“L’uomo col fiore in testa” di Daniela GuidaSovera Editore
Anno: 2008
Euro 8.00
Un piccolo grande libro. E’ così che Daniela Guida esordisce nel panorama romanzesco italiano suggerendo ai suoi lettori che non servono molte pagine per comunicare molte sensazioni e che semplicità non fa necessariamente con banalità . L’opera prima della scrittrice romana è l’esempio perfetto di una storia articolata su più livelli narrativi.
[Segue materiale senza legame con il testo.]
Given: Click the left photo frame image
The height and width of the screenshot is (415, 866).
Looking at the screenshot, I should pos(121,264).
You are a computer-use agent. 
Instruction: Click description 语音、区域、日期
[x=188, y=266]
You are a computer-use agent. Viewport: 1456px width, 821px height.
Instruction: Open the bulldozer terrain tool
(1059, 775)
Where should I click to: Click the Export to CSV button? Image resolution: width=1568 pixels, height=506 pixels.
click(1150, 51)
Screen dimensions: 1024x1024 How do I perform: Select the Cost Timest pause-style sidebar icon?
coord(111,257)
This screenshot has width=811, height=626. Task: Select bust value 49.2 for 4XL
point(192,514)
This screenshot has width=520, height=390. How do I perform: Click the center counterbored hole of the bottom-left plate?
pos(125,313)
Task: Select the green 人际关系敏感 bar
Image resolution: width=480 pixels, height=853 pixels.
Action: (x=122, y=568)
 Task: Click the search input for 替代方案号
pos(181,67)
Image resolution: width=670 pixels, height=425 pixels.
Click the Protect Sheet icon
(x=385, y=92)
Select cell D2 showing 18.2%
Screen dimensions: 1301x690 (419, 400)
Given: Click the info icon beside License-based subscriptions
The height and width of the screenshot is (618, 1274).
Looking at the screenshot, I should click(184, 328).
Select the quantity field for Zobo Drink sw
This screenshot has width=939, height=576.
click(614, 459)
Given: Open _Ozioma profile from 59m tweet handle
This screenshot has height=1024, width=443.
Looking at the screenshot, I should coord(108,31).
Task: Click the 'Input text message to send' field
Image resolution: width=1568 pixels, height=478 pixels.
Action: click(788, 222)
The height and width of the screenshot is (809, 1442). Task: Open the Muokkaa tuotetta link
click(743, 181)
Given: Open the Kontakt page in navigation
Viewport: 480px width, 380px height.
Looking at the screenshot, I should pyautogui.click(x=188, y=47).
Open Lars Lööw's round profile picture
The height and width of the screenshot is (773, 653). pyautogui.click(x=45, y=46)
Il primo è costituito dalla trama: il difficile rapporto tra una ragazza innamorata del suo capoufficio e il capoufficio innamorato solo di se stesso. Una serie di fenomeni inspiegabili e paradossali accompagnano lo svilupparsi del loro amore complicato: fiori e voragini appaiono improvvisamente sulla fronte dei due amanti. Ed è proprio dietro ad una vicenda surreale e a tratti fiabesca che la Guida nasconde il suo messaggio, quel prezioso tesoro che rappresenta il nucleo di ogni libro ma che solo gli scrittori più sensibili e ispirati riescono a far brillare dietro le parole. Si tratta di quei sottilissimi equilibri che si instaurano nelle relazioni amorose, delle differenze ataviche e probabilmente immutabili nel modo in cui uomini e donne concepiscono l’amore. E’ la storia di un rapporto malato, in cui il sentimento si sovrappone alla necessità di liberarsi per proprio dolore, in cui l’egoismo prevale sull’affetto o meglio si confonde con esso. Il romanzo della Guida porta con sé il dolore di una ferita profonda ma anche l’orgoglio e la dignità di chi ha saputo rialzarsi e diventare più forte. Una lezione per tutti, perché non c’è nessuno di noi che non abbia sofferto e non soffrirà ancora per amore.